start Extracted material
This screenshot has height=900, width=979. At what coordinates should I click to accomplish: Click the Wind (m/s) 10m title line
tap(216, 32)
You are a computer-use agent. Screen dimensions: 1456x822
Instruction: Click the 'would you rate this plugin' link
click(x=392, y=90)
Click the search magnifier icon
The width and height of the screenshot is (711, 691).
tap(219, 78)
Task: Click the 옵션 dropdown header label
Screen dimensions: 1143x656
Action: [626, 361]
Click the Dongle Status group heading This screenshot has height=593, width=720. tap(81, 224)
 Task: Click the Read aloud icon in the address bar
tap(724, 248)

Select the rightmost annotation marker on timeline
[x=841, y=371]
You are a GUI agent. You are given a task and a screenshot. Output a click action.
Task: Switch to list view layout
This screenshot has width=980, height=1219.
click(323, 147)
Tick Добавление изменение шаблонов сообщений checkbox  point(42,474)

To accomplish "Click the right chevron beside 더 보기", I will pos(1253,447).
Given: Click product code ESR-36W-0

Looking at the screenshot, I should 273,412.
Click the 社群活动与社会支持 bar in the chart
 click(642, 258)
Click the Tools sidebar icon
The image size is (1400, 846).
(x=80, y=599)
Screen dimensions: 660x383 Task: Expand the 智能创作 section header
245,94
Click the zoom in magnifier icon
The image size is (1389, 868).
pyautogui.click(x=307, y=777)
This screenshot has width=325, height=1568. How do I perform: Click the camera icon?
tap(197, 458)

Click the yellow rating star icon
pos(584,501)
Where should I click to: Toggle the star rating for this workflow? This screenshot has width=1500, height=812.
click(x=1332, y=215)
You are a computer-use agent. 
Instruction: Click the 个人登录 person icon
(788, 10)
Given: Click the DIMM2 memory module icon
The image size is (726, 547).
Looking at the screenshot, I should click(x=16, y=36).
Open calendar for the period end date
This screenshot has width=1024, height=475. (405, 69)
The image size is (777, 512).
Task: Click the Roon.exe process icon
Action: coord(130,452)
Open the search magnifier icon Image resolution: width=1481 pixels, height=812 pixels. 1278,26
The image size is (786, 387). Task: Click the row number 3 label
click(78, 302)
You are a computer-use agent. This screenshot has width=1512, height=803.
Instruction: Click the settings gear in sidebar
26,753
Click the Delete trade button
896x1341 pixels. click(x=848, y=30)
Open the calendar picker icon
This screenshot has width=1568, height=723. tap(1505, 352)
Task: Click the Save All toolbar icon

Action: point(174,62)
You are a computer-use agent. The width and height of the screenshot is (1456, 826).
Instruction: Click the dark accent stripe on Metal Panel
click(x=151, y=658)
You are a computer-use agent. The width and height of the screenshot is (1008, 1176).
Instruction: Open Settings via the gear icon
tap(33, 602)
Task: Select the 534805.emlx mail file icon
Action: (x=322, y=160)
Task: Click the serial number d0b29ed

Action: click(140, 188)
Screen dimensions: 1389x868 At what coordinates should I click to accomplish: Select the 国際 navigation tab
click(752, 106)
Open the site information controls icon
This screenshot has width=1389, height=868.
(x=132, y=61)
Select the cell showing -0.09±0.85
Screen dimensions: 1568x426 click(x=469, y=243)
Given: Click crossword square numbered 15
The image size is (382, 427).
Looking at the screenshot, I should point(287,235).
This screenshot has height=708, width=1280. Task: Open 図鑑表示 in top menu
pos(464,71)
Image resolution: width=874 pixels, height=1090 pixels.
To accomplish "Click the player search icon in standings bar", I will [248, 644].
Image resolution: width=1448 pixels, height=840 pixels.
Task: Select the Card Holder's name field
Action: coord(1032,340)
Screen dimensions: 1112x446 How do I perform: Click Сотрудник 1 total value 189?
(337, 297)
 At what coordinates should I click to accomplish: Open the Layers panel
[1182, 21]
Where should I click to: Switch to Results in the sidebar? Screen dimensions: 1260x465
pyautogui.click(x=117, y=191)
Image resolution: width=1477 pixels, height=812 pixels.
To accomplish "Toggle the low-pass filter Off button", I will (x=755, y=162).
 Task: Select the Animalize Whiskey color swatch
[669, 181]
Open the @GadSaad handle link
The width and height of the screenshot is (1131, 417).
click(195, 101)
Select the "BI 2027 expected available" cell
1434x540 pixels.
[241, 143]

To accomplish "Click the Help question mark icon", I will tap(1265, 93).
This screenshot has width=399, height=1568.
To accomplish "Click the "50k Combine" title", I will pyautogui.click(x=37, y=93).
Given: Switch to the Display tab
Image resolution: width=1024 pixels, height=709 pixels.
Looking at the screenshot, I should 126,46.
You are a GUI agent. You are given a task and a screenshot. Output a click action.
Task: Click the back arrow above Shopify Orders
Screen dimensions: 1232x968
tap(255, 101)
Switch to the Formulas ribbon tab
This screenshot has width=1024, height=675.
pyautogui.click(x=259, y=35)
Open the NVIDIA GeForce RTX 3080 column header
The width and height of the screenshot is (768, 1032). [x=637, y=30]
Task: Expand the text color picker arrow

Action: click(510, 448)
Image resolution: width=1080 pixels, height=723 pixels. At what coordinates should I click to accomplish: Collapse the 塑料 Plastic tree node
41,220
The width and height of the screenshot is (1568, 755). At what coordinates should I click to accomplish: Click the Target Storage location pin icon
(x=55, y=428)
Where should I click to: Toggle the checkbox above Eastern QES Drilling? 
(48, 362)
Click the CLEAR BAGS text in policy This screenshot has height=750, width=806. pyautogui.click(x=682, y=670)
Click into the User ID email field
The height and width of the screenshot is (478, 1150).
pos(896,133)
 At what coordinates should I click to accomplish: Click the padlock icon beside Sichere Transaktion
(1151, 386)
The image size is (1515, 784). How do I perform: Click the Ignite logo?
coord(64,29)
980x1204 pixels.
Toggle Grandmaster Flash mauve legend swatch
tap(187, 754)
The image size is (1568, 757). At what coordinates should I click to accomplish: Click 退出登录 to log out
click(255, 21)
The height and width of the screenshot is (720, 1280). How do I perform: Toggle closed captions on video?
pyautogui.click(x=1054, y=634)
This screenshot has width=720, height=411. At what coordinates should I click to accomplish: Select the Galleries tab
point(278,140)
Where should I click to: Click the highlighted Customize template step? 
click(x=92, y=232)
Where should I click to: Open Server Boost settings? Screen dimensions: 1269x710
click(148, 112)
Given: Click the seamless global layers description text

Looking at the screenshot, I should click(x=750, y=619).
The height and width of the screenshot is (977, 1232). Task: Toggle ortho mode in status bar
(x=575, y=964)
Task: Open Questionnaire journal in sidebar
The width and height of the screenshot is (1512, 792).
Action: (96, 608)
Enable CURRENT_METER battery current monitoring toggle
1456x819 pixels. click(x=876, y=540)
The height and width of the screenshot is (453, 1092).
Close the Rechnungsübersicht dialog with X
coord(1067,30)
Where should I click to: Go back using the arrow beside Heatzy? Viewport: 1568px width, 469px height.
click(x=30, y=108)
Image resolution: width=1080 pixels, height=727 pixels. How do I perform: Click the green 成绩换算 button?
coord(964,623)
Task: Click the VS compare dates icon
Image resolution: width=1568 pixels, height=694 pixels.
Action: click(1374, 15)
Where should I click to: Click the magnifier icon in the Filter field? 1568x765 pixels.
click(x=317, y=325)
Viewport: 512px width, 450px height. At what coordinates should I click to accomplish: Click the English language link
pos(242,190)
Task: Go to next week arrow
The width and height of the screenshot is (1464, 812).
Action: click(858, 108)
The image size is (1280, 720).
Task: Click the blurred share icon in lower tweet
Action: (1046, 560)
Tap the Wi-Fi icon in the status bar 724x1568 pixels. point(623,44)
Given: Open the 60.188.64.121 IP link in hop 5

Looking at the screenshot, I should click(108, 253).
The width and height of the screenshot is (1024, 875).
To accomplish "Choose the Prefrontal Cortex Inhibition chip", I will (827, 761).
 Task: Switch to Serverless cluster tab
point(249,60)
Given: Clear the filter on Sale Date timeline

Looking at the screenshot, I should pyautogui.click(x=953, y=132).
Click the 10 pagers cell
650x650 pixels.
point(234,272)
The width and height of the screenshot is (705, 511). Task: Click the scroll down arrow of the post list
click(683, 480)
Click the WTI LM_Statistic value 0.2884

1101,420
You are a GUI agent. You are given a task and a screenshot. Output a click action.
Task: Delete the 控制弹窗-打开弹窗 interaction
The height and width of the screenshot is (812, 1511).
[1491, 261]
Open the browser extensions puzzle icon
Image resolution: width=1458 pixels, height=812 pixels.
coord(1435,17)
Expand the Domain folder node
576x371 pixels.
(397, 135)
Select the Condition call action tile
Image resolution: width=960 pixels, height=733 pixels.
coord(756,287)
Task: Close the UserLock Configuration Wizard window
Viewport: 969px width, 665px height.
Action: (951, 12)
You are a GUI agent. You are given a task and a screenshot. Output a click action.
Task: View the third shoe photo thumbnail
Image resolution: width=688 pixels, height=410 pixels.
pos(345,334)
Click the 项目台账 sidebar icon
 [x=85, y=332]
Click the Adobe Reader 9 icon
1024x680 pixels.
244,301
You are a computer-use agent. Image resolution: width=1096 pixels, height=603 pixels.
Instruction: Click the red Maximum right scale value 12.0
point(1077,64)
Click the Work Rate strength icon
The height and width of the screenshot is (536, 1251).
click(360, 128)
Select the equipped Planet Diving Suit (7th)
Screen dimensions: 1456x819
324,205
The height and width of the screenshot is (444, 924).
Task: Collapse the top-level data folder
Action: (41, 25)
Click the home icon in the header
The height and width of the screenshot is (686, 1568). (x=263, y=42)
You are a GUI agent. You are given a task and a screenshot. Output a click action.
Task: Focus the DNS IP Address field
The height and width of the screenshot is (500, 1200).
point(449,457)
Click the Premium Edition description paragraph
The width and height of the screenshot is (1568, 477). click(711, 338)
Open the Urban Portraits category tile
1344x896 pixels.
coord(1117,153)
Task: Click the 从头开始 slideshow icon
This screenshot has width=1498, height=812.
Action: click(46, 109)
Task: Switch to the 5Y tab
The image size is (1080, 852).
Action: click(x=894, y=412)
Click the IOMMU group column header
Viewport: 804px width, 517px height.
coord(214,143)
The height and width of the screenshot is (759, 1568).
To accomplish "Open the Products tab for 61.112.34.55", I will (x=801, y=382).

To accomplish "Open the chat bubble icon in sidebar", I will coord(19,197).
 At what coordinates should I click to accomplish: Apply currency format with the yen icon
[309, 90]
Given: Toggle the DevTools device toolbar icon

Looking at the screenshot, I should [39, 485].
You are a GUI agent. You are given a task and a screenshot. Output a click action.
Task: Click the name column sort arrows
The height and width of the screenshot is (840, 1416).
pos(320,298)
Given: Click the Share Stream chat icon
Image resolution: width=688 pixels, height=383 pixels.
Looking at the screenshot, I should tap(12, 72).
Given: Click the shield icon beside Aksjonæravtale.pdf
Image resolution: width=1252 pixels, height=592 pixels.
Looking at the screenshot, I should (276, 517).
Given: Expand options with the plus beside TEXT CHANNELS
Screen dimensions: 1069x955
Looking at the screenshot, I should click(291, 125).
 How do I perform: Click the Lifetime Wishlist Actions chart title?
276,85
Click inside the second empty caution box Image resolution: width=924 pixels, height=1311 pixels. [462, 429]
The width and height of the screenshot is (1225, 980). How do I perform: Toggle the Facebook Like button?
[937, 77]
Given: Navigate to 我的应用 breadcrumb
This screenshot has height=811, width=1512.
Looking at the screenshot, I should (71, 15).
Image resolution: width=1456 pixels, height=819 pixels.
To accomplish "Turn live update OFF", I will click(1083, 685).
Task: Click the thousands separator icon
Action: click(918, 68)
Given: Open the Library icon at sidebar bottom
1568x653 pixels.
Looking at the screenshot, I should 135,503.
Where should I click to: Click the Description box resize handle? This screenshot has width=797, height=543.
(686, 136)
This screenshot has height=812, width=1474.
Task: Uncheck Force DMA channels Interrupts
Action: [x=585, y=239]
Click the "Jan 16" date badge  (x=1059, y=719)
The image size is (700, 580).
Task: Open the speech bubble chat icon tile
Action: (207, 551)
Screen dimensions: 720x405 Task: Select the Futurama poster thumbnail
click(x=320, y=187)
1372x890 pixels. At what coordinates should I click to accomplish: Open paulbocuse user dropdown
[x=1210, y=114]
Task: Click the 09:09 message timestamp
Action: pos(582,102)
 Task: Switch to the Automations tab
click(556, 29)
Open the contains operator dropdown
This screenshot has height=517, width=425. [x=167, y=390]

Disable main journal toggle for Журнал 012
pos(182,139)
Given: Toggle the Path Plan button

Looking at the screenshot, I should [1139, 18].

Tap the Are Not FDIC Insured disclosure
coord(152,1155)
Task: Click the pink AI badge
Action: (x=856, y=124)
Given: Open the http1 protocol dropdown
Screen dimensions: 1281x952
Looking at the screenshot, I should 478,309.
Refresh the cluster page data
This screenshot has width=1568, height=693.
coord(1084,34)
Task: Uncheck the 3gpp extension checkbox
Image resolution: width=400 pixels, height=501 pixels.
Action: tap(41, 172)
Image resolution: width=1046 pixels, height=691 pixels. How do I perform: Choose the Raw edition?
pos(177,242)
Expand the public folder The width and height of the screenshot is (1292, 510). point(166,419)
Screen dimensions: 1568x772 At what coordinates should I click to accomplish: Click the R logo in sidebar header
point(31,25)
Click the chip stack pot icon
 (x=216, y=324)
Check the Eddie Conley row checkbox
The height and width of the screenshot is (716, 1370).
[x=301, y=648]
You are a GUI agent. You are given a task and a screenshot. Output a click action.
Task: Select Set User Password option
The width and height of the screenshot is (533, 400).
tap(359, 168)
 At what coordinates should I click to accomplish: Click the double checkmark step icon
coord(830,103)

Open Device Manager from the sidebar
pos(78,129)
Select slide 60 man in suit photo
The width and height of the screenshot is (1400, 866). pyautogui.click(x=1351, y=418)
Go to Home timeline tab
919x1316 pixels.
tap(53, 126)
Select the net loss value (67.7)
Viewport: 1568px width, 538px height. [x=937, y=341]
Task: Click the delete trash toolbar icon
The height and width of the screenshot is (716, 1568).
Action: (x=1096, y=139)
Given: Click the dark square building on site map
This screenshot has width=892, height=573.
end Extracted material
→ Directive
Copy out the records from the line containing "Open calendar for the period end date" through the line containing "pyautogui.click(x=117, y=191)", swapping "sidebar" for "side panel" and leaving everything else unchanged.

→ Response
Open calendar for the period end date
This screenshot has width=1024, height=475. (405, 69)
The image size is (777, 512).
Task: Click the Roon.exe process icon
Action: coord(130,452)
Open the search magnifier icon Image resolution: width=1481 pixels, height=812 pixels. 1278,26
The image size is (786, 387). Task: Click the row number 3 label
click(78, 302)
You are a computer-use agent. This screenshot has width=1512, height=803.
Instruction: Click the settings gear in side panel
26,753
Click the Delete trade button
896x1341 pixels. click(x=848, y=30)
Open the calendar picker icon
This screenshot has width=1568, height=723. tap(1505, 352)
Task: Click the Save All toolbar icon

Action: point(174,62)
You are a computer-use agent. The width and height of the screenshot is (1456, 826).
Instruction: Click the dark accent stripe on Metal Panel
click(x=151, y=658)
You are a computer-use agent. The width and height of the screenshot is (1008, 1176).
Instruction: Open Settings via the gear icon
tap(33, 602)
Task: Select the 534805.emlx mail file icon
Action: (x=322, y=160)
Task: Click the serial number d0b29ed

Action: click(140, 188)
Screen dimensions: 1389x868 At what coordinates should I click to accomplish: Select the 国際 navigation tab
click(752, 106)
Open the site information controls icon
This screenshot has width=1389, height=868.
(x=132, y=61)
Select the cell showing -0.09±0.85
Screen dimensions: 1568x426 click(x=469, y=243)
Given: Click crossword square numbered 15
The image size is (382, 427).
Looking at the screenshot, I should point(287,235).
This screenshot has height=708, width=1280. Task: Open 図鑑表示 in top menu
pos(464,71)
Image resolution: width=874 pixels, height=1090 pixels.
To accomplish "Click the player search icon in standings bar", I will [248, 644].
Image resolution: width=1448 pixels, height=840 pixels.
Task: Select the Card Holder's name field
Action: coord(1032,340)
Screen dimensions: 1112x446 How do I perform: Click Сотрудник 1 total value 189?
(337, 297)
 At what coordinates should I click to accomplish: Open the Layers panel
[1182, 21]
Where should I click to: Switch to Results in the side panel? Screen dimensions: 1260x465
pyautogui.click(x=117, y=191)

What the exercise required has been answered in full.